Its success is predicted by provost Carolyn Ellis Staton, a law school professor. "People care a lot about the law school," she said. "We have wonderful law graduates.''
The campaign will be announced this fall, but a fund drive for a new law school has been discussed the past couple of years. The school is running out of space, and plans to modify the existing building are not workable. Ole Miss officials say they've decided to use the current law building for undergraduate classrooms after a new law school opens in summer 2010.
The campaign was delayed by Hurricane Katrina nearly a year ago because Ole Miss leaders felt it wasn't the time to ask for money, said associate dean Ron Rychlak.

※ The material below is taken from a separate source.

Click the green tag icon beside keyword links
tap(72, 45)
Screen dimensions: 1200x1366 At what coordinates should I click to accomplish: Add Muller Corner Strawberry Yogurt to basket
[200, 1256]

The new campaign hopes to tap into about $40 million in private dollars and $10 million in public funds, Rychlak said. Officials won't say how much money has been raised thus far.

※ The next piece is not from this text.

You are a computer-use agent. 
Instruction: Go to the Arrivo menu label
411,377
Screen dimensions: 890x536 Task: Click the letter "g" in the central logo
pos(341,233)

The new law school will create more library space and enable the school to meet needs of its growing clinical programs and two national centers, school leaders say.
And it will keep pace with building trends at competing law schools. The University of Memphis, for instance, is expanding its downtown law school, while Mississippi College in downtown Jackson borrowed $6 million to upgrade its classrooms, parking and administrative offices, and to build a student center at the Baptist-affiliated school on Griffith Street.

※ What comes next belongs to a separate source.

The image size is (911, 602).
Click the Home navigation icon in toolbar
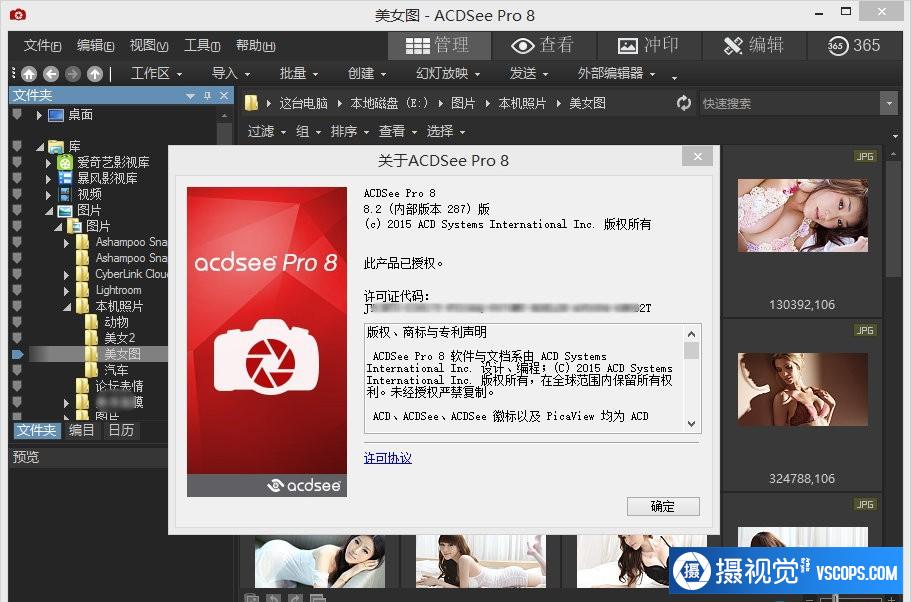pos(28,73)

"It's definitely helped with recruiting," said MC law dean Jim Rosenblatt. The bulk of the construction was completed last August. Work will be done on the library next summer.
With 490 students, MC launched a fund drive in April to pay back the funds.
"A lot of law schools have seen new buildings in recent years," said law professor Karen Green, who has taught for 30 years at Ole Miss. "Every student wants to attend the very best. This will help us recruit students.''
Green said the new law school will be built on a site now occupied by the old Village married-students apartments adjacent to Fraternity Row and near Tad Smith Coliseum.
There's good reason for the current law school to be converted into classrooms for undergraduates.
Ole Miss in Oxford has grown from about 10,000 students to 14,000 over the past decade. "We have run out of classrooms and office space,'' Staton said.
Tim Hall, associate provost and law professor, said the campaign for the new 550-student facility is in its "silent phase" with fund-raising activities ongoing. Typically, campaigns aren't announced until a sizable funding is in hand. Ole Miss officials began discussing the campaign at a Mississippi Bar conference earlier this month.
U.S. Sen. Trent Lott, R-Miss., a 1967 Ole Miss law graduate, is among the supporters of the drive for a new law school. "It's one of the jewels we have," he said.
Lott said the campaign will be successful because Chancellor Robert Khayat has always exceeded his fund-raising goals. While $50 million price tag looks shocking to some, "I'd urge them to look at the track record of Robert Khayat,'' he said.
A former law professor, Khayat led a record-shattering $530 million Campaign for Ole Miss that boosted academic programs and facilities to give the school the momentum to land a Phi Beta Kappa chapter a few years ago.
The current Ole Miss law center opened in 1978 when Parham Williams was dean. But the facility has outlived its usefulness for law students and faculty. It now houses the National Center for Justice and the Rule of Law and the National Center for Remote Sensing and Space Law.